Entries from a dataset:
>> Begin
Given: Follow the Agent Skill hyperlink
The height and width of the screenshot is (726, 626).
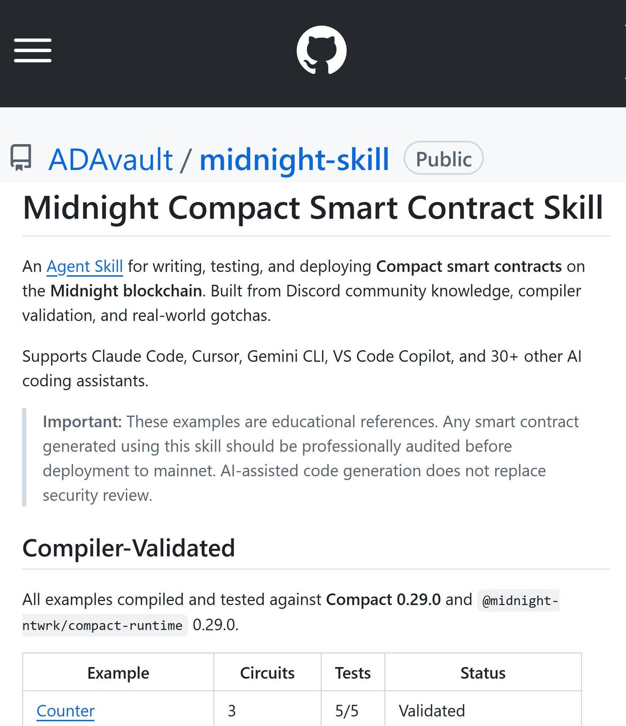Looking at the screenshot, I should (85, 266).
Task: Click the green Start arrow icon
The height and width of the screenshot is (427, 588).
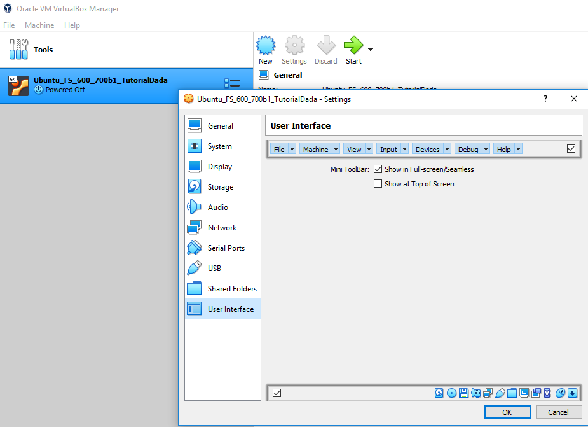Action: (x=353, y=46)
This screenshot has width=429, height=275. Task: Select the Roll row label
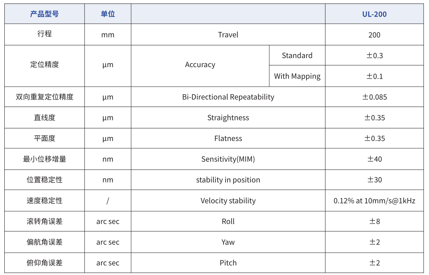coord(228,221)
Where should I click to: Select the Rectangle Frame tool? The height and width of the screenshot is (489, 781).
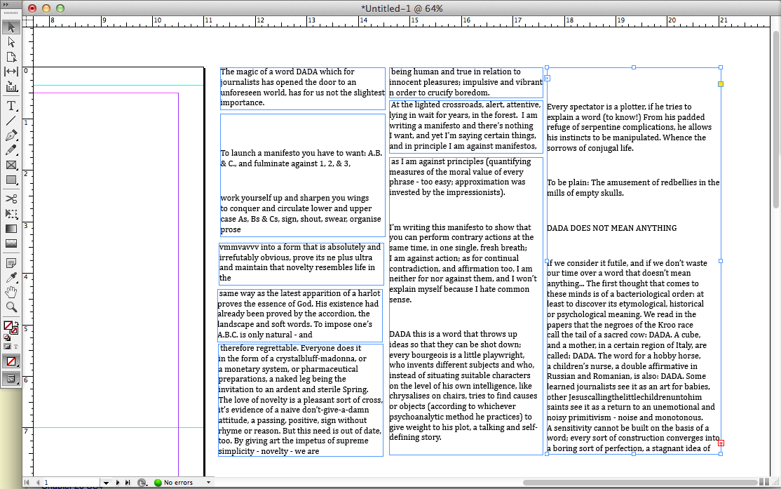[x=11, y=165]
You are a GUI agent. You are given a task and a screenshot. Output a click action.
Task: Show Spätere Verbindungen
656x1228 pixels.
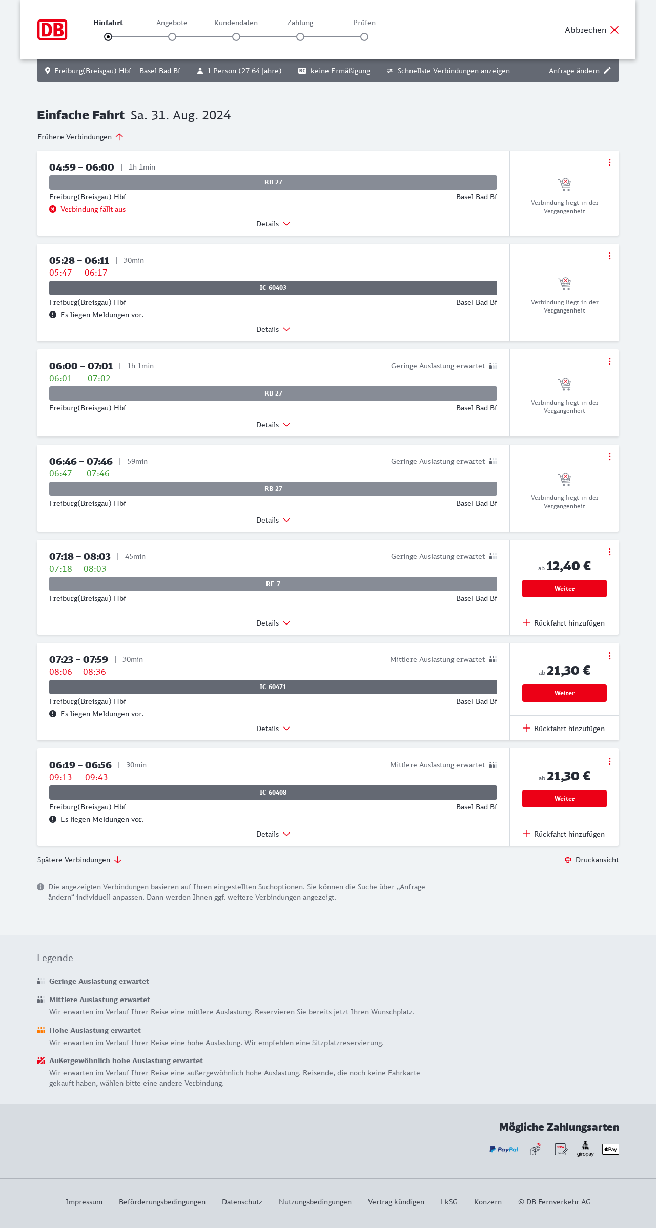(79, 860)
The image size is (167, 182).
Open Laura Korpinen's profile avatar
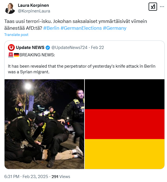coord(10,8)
>> End
>> Begin
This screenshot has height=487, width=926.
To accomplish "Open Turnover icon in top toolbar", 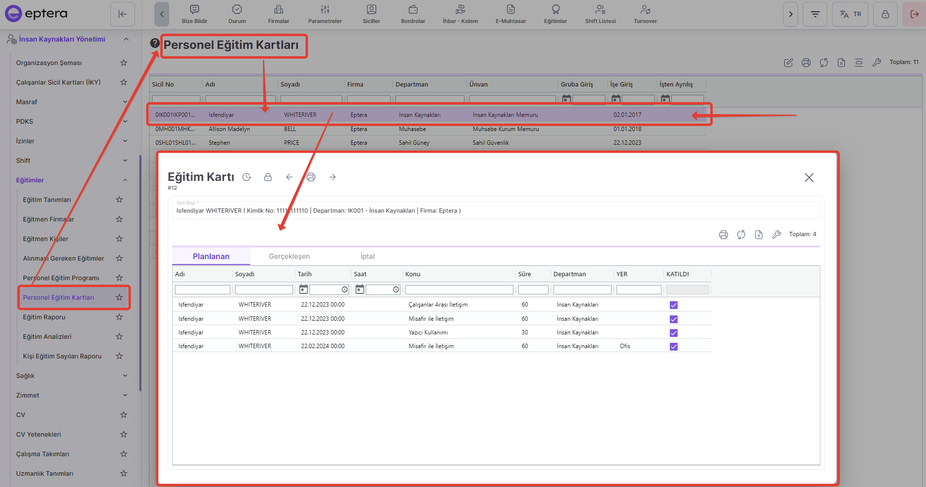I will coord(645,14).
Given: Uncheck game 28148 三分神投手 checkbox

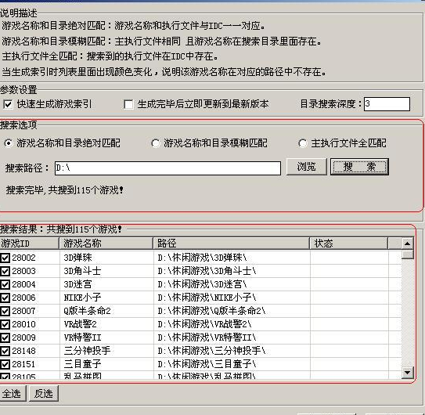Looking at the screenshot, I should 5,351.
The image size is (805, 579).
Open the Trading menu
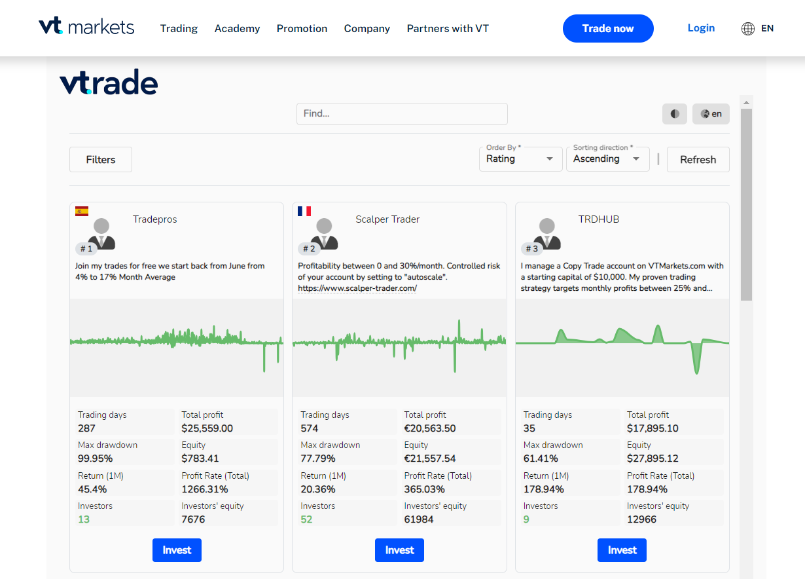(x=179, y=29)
>> End
* _Work to do_
Rewrite the stretch of records from the line containing "Where should I" through the line containing "coord(10,8)", changing "Rectangle Frame" to "Ellipse Frame" and leaving everything else unchanged. Omit the pictures.

* _Solution for this exercise_
Where should I click to: Select the Ellipse Frame tool? The height and width of the screenshot is (489, 781).
[x=11, y=165]
You are a GUI agent. You are given a task and a screenshot. Output a click action.
Task: Show Spätere Verbindungen
656x1228 pixels.
(79, 860)
The image size is (167, 182).
Open Laura Korpinen's profile avatar
coord(10,8)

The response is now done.